Phosphoantigens Overcome Human TCRVγ9+ γδ Cell Immunosuppression by TGF-β: Relevance for Cancer Immunotherapy

Abstract

Human γδ cells expressing TCRVγ9 are HLA-unrestricted CTLs with high relevance for cancer immunotherapy. Many tumor cell types produce TGF-β, however, a cytokine strongly immunosuppressive for conventional T CD4, CD8, and NK cells. Whether TGF-β also inhibits TCRVγ9+ lymphocytes was unknown. Because phosphoantigens (PAgs), such as bromohydrin pyrophosphate, selectively activate the antitumor functions of TCRVγ9+ T cells, in this study, we investigated whether TGF-β modulates these functions.

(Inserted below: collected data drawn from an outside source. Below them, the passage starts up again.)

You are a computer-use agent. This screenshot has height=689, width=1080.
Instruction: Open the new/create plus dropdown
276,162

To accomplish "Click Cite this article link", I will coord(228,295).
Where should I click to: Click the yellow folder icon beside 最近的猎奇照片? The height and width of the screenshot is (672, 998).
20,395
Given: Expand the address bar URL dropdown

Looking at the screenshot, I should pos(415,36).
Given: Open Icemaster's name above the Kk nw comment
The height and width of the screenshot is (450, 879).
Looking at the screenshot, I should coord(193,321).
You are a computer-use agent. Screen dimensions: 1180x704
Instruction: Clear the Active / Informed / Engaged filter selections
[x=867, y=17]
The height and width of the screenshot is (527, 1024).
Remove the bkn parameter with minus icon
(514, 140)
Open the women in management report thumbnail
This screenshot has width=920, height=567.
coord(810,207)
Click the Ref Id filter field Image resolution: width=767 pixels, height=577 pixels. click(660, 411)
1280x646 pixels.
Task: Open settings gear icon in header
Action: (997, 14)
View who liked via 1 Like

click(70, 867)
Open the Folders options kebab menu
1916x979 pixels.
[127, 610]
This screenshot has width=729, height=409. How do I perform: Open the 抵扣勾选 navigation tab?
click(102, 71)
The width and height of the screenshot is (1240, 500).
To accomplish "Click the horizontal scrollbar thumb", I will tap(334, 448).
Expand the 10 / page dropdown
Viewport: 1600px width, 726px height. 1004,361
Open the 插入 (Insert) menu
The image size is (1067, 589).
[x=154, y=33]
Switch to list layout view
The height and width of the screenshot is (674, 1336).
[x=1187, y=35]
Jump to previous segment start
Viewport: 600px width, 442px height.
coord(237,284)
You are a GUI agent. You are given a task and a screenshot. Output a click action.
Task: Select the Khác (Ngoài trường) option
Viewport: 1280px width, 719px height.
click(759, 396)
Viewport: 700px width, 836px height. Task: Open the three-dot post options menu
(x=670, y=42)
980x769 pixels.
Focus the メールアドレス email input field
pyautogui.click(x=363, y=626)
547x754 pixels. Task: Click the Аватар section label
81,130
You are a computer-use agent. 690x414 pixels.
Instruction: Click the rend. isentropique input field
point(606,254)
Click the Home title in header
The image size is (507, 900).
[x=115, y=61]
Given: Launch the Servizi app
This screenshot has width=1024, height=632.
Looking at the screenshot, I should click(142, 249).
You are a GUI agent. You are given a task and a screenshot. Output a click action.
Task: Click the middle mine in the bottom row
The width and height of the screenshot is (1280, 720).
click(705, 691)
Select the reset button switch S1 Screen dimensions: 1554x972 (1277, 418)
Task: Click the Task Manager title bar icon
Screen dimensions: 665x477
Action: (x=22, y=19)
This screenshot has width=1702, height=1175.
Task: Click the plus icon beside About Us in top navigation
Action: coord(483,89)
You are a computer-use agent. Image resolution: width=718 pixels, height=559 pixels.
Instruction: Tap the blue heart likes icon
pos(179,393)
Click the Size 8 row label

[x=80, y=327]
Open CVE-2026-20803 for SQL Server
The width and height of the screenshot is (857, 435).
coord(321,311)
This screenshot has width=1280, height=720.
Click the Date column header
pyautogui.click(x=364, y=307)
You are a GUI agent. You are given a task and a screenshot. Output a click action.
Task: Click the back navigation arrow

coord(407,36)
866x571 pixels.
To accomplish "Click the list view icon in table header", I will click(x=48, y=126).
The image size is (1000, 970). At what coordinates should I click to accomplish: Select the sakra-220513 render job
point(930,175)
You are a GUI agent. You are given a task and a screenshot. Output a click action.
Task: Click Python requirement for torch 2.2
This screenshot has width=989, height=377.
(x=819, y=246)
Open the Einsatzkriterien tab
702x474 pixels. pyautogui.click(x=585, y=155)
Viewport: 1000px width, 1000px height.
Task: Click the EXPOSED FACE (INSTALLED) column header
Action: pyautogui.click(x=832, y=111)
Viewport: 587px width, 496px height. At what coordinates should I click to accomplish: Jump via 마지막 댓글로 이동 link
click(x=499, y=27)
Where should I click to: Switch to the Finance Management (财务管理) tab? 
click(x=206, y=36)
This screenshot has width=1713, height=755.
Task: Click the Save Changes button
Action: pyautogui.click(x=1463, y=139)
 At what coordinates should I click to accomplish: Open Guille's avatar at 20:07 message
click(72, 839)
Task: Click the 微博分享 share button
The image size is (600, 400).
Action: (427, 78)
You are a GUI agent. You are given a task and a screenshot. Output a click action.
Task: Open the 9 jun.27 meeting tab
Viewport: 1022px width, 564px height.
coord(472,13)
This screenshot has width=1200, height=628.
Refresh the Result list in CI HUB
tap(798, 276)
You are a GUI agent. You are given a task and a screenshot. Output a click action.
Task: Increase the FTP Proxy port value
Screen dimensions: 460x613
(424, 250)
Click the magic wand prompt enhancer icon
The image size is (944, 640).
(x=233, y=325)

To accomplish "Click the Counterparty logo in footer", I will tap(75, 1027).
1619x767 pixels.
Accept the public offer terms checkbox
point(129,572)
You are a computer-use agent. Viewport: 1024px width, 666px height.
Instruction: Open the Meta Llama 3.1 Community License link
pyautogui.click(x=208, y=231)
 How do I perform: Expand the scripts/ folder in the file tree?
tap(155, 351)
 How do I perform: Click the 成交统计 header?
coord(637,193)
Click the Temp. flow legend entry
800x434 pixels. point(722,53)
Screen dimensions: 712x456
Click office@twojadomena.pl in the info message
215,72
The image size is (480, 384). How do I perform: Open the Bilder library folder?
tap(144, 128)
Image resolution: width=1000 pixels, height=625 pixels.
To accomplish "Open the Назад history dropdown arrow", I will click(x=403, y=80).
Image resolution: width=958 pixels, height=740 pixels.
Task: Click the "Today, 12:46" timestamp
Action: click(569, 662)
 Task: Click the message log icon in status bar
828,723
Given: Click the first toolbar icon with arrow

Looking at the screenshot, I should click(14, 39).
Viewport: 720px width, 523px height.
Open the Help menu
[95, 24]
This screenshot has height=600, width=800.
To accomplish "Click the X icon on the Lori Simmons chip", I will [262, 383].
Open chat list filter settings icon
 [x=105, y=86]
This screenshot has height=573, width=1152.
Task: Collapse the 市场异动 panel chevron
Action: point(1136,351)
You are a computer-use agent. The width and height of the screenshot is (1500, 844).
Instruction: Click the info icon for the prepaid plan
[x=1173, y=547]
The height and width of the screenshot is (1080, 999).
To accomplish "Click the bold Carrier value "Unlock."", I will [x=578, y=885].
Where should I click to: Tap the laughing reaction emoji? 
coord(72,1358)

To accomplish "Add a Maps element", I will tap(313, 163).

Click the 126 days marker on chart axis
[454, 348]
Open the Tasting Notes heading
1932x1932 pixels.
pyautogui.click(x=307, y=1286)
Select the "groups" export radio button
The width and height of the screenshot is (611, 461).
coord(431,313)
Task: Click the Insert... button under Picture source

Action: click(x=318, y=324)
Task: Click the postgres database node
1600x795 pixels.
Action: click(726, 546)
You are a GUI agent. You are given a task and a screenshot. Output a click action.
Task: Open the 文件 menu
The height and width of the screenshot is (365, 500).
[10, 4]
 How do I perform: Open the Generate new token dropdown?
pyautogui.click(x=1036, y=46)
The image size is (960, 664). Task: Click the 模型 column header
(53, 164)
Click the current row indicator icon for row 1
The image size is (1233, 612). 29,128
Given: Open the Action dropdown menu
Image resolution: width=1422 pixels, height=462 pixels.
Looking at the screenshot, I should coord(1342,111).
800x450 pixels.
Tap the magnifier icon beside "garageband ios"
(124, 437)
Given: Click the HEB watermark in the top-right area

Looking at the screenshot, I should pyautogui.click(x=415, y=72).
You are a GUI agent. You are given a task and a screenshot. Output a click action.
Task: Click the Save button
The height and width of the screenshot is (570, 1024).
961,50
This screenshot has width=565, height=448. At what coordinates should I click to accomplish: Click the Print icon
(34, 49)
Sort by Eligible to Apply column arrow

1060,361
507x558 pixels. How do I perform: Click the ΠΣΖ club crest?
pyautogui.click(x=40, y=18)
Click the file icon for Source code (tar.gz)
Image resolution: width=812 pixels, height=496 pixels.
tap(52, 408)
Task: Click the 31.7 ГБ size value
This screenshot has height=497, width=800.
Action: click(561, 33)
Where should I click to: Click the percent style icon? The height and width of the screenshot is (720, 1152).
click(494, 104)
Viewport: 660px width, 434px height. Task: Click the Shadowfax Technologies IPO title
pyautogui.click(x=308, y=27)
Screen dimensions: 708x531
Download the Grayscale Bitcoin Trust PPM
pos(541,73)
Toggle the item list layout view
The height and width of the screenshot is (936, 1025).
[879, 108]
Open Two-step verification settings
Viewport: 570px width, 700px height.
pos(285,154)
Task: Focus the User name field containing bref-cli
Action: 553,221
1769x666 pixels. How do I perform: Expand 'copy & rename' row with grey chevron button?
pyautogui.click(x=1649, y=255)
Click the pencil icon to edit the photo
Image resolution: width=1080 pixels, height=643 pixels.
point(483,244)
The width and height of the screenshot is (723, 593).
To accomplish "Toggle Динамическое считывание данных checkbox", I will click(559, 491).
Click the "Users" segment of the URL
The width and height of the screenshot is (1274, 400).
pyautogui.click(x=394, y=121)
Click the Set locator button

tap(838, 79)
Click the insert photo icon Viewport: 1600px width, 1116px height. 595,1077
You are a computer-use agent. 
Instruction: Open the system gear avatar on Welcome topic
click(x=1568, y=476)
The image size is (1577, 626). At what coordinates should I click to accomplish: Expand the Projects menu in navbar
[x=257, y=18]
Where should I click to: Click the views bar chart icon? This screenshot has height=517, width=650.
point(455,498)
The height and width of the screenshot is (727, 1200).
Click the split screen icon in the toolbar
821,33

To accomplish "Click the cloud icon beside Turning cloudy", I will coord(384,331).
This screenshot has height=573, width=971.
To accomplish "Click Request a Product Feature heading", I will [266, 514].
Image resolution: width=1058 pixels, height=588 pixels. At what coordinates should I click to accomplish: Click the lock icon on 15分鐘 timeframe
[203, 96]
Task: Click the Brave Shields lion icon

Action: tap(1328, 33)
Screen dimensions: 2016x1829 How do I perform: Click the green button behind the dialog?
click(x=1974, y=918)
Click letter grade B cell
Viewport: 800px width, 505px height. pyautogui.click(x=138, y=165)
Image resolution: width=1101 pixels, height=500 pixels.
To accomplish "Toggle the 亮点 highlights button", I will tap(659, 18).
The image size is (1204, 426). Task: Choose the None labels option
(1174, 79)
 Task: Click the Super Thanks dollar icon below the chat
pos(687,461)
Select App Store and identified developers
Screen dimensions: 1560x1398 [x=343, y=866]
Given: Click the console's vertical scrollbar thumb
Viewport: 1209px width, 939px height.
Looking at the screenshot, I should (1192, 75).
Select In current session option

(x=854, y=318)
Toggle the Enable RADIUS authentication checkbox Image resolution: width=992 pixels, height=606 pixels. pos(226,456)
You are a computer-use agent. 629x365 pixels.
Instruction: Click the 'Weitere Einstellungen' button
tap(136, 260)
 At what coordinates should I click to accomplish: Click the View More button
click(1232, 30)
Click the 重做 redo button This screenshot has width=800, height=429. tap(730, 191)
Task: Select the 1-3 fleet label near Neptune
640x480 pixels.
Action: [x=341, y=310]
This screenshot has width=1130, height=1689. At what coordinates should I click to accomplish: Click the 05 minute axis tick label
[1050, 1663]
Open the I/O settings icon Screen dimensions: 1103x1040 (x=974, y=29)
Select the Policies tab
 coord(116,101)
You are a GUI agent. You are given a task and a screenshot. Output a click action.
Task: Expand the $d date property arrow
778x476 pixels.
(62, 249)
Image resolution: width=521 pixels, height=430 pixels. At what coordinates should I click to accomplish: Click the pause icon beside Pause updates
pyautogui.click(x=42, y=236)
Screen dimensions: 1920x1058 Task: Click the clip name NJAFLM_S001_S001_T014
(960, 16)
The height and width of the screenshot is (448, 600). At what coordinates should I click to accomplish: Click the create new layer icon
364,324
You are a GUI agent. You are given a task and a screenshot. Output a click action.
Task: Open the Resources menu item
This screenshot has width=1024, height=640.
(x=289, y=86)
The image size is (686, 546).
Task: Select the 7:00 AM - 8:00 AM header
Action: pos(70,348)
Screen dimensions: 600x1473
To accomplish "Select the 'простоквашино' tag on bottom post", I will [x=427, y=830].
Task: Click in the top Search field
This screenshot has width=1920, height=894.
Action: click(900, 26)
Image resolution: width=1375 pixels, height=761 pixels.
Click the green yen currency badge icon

We report that TGF-β does not block activation of TCRVγ9+ T cells but inhibits their PAg/IL-2–induced proliferation and maturation into effector cells and finally reduces the cytotoxic activity of these γδ T cells when exposed to lymphoma target cells. TGF-β did not bias their differentiation pattern toward γδ Th17 or γδ regulatory T cells. Nevertheless, increasing doses of PAg stimulus countered TGF-β inhibition. So, although TGF-β impairs TCRVγ9+ γδ cells like other cytolytic lymphocytes, PAg alone or combined to therapeutic mAb has the ability to bypass its immunosuppressive activity.